Demokratien sterben nicht plötzlich, der Faschismus siegt nicht plötzlich. Demokratische Werte erodieren unter dem Druck ihrer Feinde. So geschah es in den dunkelsten Stunden Deutschlands und Europas, so geschieht es jetzt in Teilen Europas, und manche Entwicklungen in Deutschland selbst erinnern uns an diese dunkelsten Stunden. Bildung zum NS-Unrecht bedeutet das Ende sehen, um die Anfänge zu bekämpfen. Förderprogramme wie die Bildungsagenda NS-Unrecht sind wichtige Elemente, um die offene Gesellschaft zu verteidigen: Eine blinde Gesellschaft kann nicht offen sein und eine verschlossene Gesellschaft kann keine Demokratie leben. „Die Vergangenheit ist nicht tot, sie ist noch nicht einmal vergangen.“ William Faulkners Worte haben nichts von ihrer Bedeutung verloren. Unser Leben heute ist nicht von dem Vergangenen zu trennen. Unter uns leben Menschen, die von Nazis verfolgt wurden. Ihre Nachkommen leben unter uns und der Schmerz und die Traumata ihrer Eltern, Großeltern leben in ihnen. Ihnen zuzuhören ist wichtig: wichtig für diese Menschen, wichtig für uns. Ihnen zuzuhören kann uns helfen zu verstehen, wie stark und verletzlich unsere Demokratie gleichzeitig ist. Das Zuhören kann uns helfen, die Not der Verfolgten und Geflüchteten heute zu verstehen, vielleicht sogar nachzuempfinden
Dr. Mehmet Daimagüler, Beauftragter der Bundesregierung gegen Antiziganismus und für das Leben der Sinti und Roma in Deutschland
Das vom deutschen NS-Regime ausgegangene Unrecht, die auch heute noch unfassbaren Gräueltaten, die massenhafte Entrechtung und Ermordung jener, die nicht in die menschenverachtende Nazi-Ideologie passten, die industrielle Vernichtung von mehr als sechs Millionen jüdischen Kindern, Frauen und Männern: All dies ist schon über 80 Jahre her. Aus unserem gemeinsamen Gedächtnis schwindet das kollektiv begangene Unrecht immer weiter. Die Lehren, die wir als Gesellschaft aus dieser Zeit ziehen müssen, sind heute aber nicht weniger wichtig. Der Schutz der Menschenrechte und der Kampf gegen den Antisemitismus und alle Formen gruppenbezogener Menschenfeindlichkeit sind grundlegend für unser demokratisches Zusammenleben. Um das anhand der deutschen Geschichte lernen zu können, ist Bildung über das NS-Unrecht essenziell. Heute leben immer weniger Zeitzeugen, die davon berichten können. Innovative, interaktive und digitale Ansätze, Wissen über das NS-Unrecht zu vermitteln, sind daher besonders wichtig.

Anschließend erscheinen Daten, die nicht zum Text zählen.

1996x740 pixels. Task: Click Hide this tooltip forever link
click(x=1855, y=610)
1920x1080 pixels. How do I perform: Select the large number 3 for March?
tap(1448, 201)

Dr. Felix Klein, Beauftragter der Bundesregierung für jüdisches Leben in Deutschland und den Kampf gegen Antisemitismus
Das sagen unsere Partner:innen und Projektbeteiligten über ihre Projekte in der Bildungsagenda NS-Unrecht
Wir dachten, dass die Erinnerungswerkstatt so ein kleines Projekt von der Schule ist, das dann auch schnell wieder vorbei ist. Aber dann kam noch ein Angebot. Erst wollte ich nicht hingehen, weil ich dachte, dass Theater immer langweilig ist. Aber Theater ist echt ganz cool und jedes Stück hat eine große Bedeutung. Ich würde gerne noch mal bei einem Theaterstück mitmachen, wieder gerne als Schauspieler, vielleicht zum Thema Krieg. Ich finde es spannend, darüber nachzudenken.
Marko Milun Brkic, Schauspieler im Stück „Time Busters“ der Münchner Kammerspiele
Wir wissen heute, dass es 1945 nicht die lange Zeit beschworene „Stunde Null“ gegeben hat. Dass es, im Gegenteil, sehr viele personelle Kontinuitäten gab, die dann natürlich auch strukturelle und ideologische Kontinuitäten mit sich gebracht haben. Gerade bei systemrelevanten Berufsgruppen ist wichtig, dass aus der Institution selbst heraus hinterfragt wird, ob organisatorische und institutionelle Formen demokratische Überzeugungen behindern oder sogar konterkarieren.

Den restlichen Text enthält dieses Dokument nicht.